Ongetwijfeld hebben de coalitiepartijen dit op een gegeven moment ook ingezien, omdat al gauw de toon veranderde; het fonds zou er zijn om te investeren daar waar de markt niet investeert. De daaropvolgende vraag is welke sectoren dan niet profiteren van de vrijemarkteconomie.

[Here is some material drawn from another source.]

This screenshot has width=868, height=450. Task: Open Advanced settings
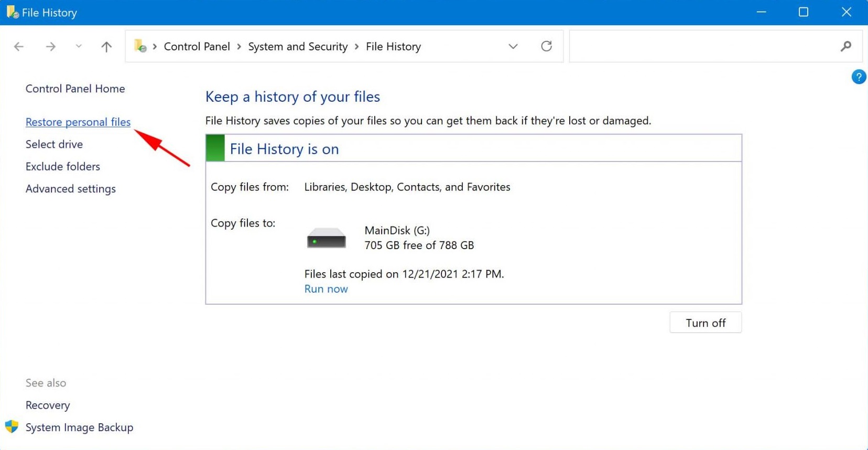(x=71, y=189)
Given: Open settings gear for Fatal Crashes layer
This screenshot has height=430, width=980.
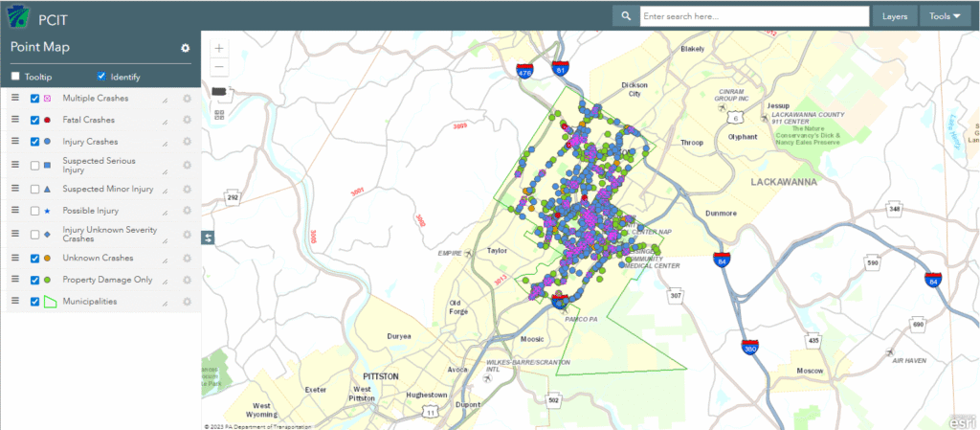Looking at the screenshot, I should [x=187, y=121].
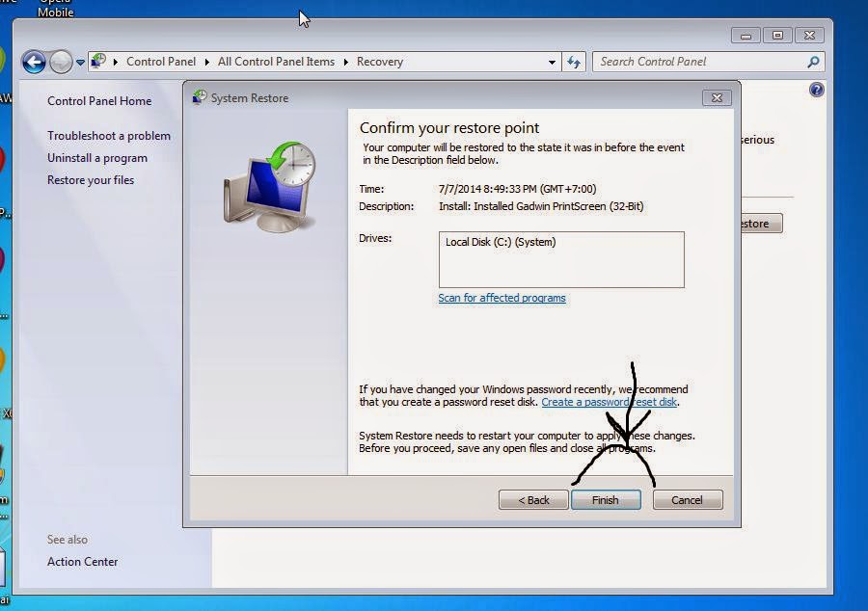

Het kabinet gaf bij de presentatie aan dat het ging om de gezondheidszorg, het onderwijs en de pensioenen. Dat de markt daar faalt is niet bevreemdend, omdat er geen rendement te behalen valt in zulke onderdelen van de samenleving. Daarom financiert de wetgevende macht deze sectoren, wat een investeringsfonds totaal onnodig maakt. Het fonds voorziet louter in het faciliteren van ondemocratische praktijken, omdat niet-democratisch verkozen lobbyisten en ex-politici zetelen in de commissie die de geldstromen en subsidies aanstuurt.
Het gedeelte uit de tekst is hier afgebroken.